President Bush will add $74 million to his fiscal 2009 budget plan to help place sensors on future satellites that were removed in 2006 from the planned National Polar-orbiting Operational Environmental Satellite System (NPOESS) satellites, according to the White House Office of Science and Technology Policy (OSTP).

The money will be placed in the Department of Commerce budget, in the National Oceanic and Atmospheric Administration (NOAA) section, OSTP said last week.

Also, the administration seeks $103 million in fiscal 2009, and a total $910 million in fiscal 2009-13, to finance new space research on climate change, as part of the budget request for NASA, research that will be performed by seven new satellites already in planning or development.

Those funds are included in Bush’s federal budget proposal for fiscal 2009 that he is sending to Congress today for its review in coming months.

The sensors that measure climate conditions and climate changes are vital to assure continuity of data, according to OSTP. Many lawmakers on key committees in Congress have voiced concern that the government will lose its capacity to monitor global climate change because the sensors were removed from NPOESS in response to cost overruns.

Separately, Sen. Barbara A. Mikulski (D-Md.), said yesterday that efforts to monitor Earth climate conditions also will be boosted when the NASA Goddard Space Flight Center monitors “alarming changes in the Greenland ice sheet,” using $40 million that she added to the NASA budget in the current fiscal 2008.

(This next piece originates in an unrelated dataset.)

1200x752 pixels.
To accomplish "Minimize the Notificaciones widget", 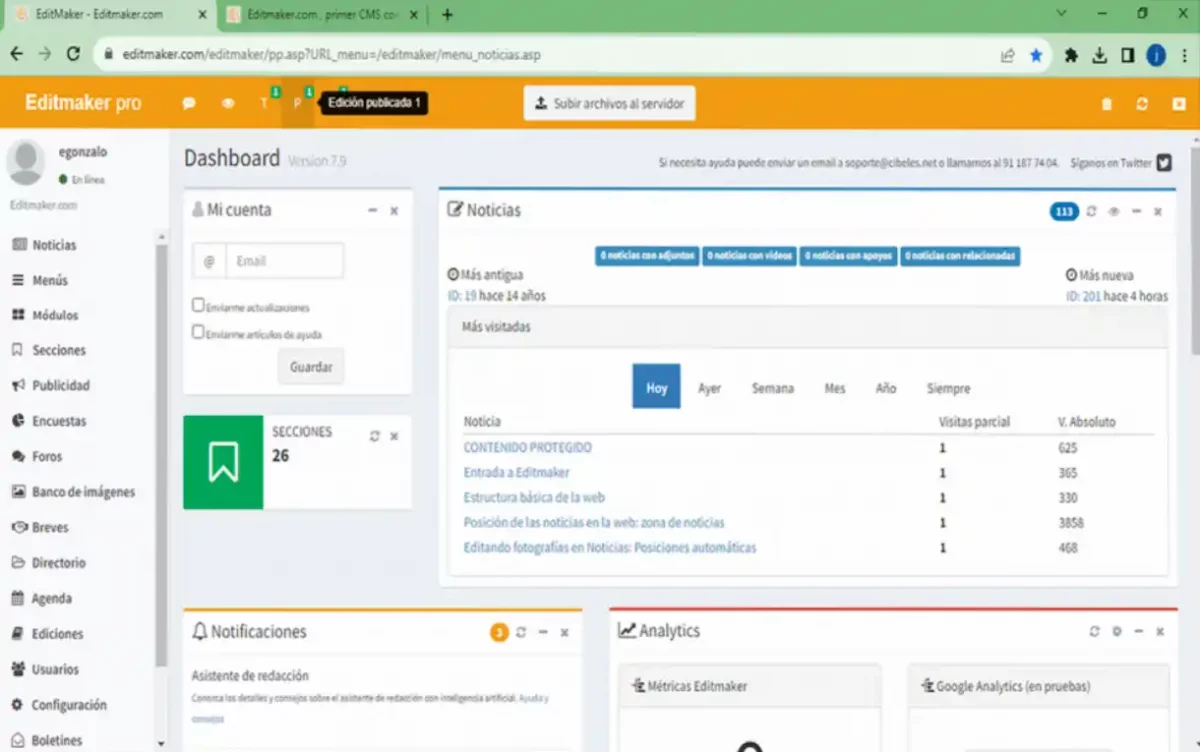I will coord(543,632).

Mikulski chairs the Senate Appropriations Committee commerce, justice, science and related agencies subcommittee.

There are many participants in the NPOESS program: Department of Defense (DoD) plans to use NPOESS satellites for military purposes, and the Commerce Department-NOAA will use them for weather/climate observation, with NASA handling the launch/operation and some other work.

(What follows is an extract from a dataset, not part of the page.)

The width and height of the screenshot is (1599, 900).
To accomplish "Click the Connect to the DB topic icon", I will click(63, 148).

The 2006 downsizing of the NPOESS program in response to significant cost overruns led to the removal, or de-manifesting, of several planned sensors that would have sustained key, longstanding climate measurements.

Since this decision, OSTP and the Office of Management and Budget worked with NASA and NOAA to understand implications of losing the sensors for climate and ocean research activities, and to identify options for retaining the key measurement capabilities from this group of planned sensors.

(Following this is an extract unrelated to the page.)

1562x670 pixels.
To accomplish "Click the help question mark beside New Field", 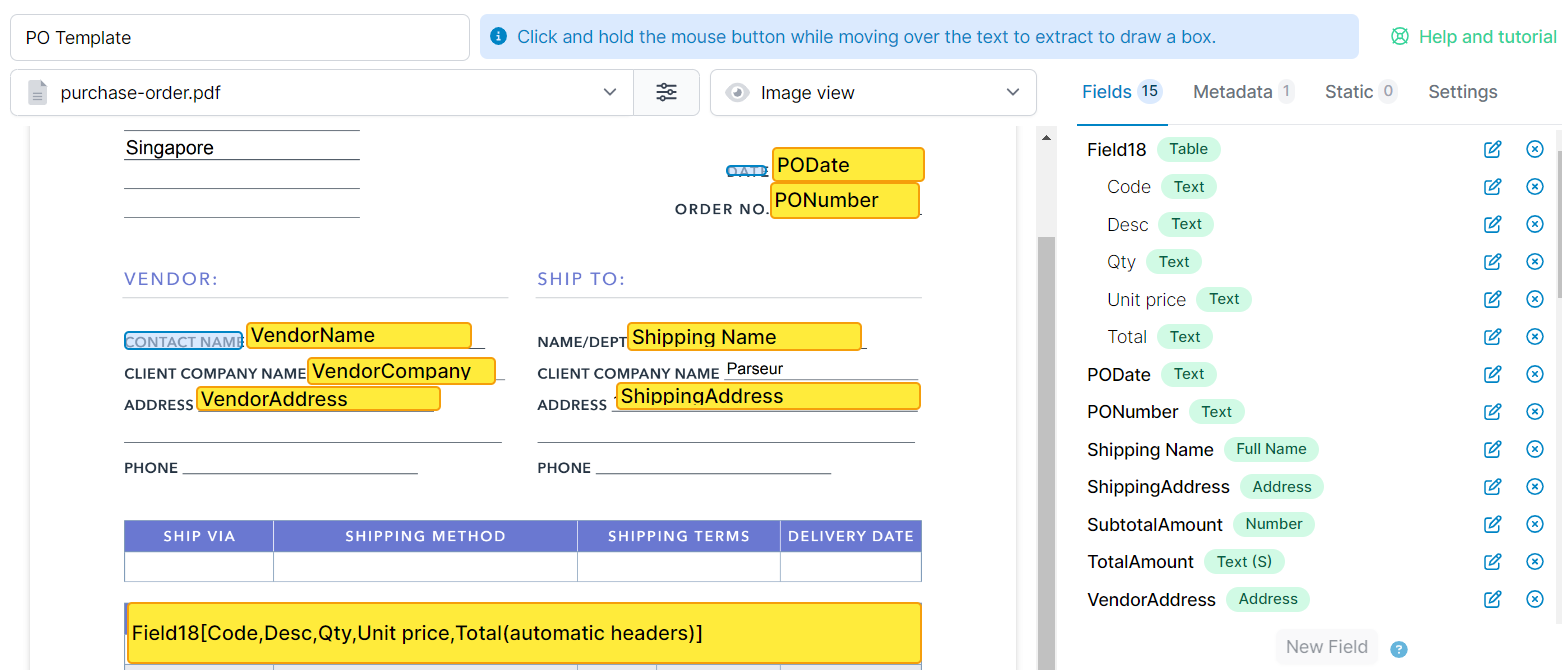I will 1399,648.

As a result of these assessments and information provided in the National Research Council’s (NRC) recent Decadal Survey on Earth Sciences, the administration has concluded that the highest near-term priorities are to sustain the datasets from three key climate measurement capabilities:

  • Total solar irradiance, measured by the Total Solar Irradiance Sensor (TSIS).
  • Earth radiation budget data (from the Clouds and Earth Radiant Energy System sensor, or CERES).
  • Ozone vertical profile data (from the Ozone Mapping and Profiler Suite Limb sensor, or OMPS-Limb).

The TSIS and CERES measurements contribute to long-term climate records that are vital to discriminating between natural and human causes of climate change and to monitoring long-term energy shifts relating to climate change, according to OSTP.

Because these sensors require on-orbit overlap between successive satellites for proper instrument calibration, a gap in coverage between existing and new sensors would create problematic breaks in existing multi-decadal data records that in turn could harm ongoing research. The OMPS-Limb data are important for monitoring ozone structure and depletion vertically in the atmosphere, and thus to understanding the ozone recovery process and related phenomena controlled by climate change.

So the administration developed steps to preclude such data gaps by housing these three sensors on other available satellites, paid for by the $74 million for NOAA.

Specifically, a CERES instrument will be flown on the NASA NPOESS Preparatory Project (NPP) satellite, set to launch in 2010, while another CERES instrument will be built for the first NPOESS satellite that will launch in 2013 under current plans.

As for TSIS, the funds will support instrument development and ongoing analyses to identify a suitable satellite platform for hosting this sensor, as well as beginning the necessary integration work for this effort.

The administration also has found fiscal 2008 funds needed to execute this plan, and previously provided funding in 2007 to host the OMPS-Limb sensor on the NPP spacecraft.